Hiroshi features a modular vision engine (`DesktopVisionEngine`) that lets multi-modal agent personae interact with active displays and input devices.

### 🖼️ 1. Frame Buffer Capture

The `desktop_screenshot` tool takes a snapshot of the primary display context, compressing it to memory as a `.png` file. Under isolated sandbox environments, the engine returns simulated offline mock buffers.

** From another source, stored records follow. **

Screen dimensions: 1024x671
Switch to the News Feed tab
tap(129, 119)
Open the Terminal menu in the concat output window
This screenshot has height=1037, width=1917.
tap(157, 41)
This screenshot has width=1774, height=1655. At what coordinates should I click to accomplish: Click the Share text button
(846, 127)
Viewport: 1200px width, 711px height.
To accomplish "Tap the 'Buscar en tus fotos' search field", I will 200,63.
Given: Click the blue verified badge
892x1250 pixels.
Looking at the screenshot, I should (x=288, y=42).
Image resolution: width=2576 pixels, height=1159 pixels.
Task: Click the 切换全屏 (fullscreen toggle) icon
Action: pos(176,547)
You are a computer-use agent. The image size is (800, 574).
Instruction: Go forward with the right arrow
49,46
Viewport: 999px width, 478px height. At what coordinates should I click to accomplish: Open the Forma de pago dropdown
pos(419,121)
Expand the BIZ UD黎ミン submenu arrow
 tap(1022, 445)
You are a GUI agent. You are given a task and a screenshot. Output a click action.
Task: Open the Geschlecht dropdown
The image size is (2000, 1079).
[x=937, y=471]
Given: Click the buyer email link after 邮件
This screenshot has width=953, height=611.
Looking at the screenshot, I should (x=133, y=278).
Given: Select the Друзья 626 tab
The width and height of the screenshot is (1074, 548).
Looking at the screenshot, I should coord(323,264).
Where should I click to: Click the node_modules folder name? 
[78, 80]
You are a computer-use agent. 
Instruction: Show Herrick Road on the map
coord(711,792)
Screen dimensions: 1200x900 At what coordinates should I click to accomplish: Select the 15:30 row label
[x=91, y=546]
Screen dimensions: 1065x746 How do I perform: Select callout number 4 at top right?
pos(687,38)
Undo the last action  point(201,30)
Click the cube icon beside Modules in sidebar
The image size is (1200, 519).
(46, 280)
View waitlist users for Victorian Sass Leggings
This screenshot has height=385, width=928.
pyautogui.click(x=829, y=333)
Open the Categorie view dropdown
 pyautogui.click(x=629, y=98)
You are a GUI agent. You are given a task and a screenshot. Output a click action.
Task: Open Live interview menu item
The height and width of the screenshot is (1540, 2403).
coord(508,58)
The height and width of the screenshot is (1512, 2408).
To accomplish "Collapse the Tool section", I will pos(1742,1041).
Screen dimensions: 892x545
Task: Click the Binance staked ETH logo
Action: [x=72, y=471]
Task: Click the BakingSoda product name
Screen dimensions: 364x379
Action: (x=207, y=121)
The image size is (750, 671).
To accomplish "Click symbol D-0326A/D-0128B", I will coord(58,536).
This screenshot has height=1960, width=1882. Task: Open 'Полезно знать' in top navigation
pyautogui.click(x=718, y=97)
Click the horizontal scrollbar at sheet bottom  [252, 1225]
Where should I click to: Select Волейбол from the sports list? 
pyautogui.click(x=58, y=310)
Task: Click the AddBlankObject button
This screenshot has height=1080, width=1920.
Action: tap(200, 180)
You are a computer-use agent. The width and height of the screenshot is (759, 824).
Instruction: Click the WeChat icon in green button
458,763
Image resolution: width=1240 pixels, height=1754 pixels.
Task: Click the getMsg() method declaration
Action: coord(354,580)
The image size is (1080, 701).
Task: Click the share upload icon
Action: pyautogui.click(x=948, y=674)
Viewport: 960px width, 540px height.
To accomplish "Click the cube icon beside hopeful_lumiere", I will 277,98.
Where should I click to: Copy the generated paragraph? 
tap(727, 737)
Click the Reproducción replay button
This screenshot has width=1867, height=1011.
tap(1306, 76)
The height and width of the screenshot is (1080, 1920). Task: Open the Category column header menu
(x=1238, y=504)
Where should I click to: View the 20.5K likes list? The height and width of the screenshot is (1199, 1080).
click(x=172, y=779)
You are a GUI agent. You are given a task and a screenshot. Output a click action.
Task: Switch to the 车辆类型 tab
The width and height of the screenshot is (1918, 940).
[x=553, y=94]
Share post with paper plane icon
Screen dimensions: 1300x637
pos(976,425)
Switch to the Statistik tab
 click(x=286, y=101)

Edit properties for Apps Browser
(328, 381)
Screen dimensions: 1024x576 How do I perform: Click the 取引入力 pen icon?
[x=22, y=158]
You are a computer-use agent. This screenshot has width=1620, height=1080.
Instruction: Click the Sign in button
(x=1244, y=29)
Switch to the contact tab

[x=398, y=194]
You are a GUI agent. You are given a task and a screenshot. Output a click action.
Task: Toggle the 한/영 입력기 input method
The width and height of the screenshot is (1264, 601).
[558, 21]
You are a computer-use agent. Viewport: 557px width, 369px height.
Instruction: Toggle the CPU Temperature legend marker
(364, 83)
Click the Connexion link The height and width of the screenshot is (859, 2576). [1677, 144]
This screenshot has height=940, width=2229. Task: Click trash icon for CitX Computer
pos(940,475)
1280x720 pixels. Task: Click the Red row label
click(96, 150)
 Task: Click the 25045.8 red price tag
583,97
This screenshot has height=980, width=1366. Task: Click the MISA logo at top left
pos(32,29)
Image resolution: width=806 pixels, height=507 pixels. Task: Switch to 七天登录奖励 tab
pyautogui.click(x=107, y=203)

### 🖱️ 2. Absolute Screen Coordinates Click

* **Interactive Clicking:** Using coordinate scaling grids `(X, Y)` mapped from vision observations, the agent executes programmatic cursor positioning via `desktop_click`.
* **Keyboard Ingestion:** The `desktop_type` command maps textual sequences into raw keystrokes directly on the active operating system container interface.

### ⚙️ 3. Cross-Platform OS Requirements

* **macOS:** Requires enabling Accessibility and Screen Recording permissions for the parent terminal or IDE hosting the Hiroshi binary.
* **Linux:** Requires an active display server context. For **X11**, ensure `DISPLAY` env variable is set; for **Wayland**, utilize compatible pipewire screenshot portals.
* **Windows:** Operates natively via the standard Win32 API window hooks.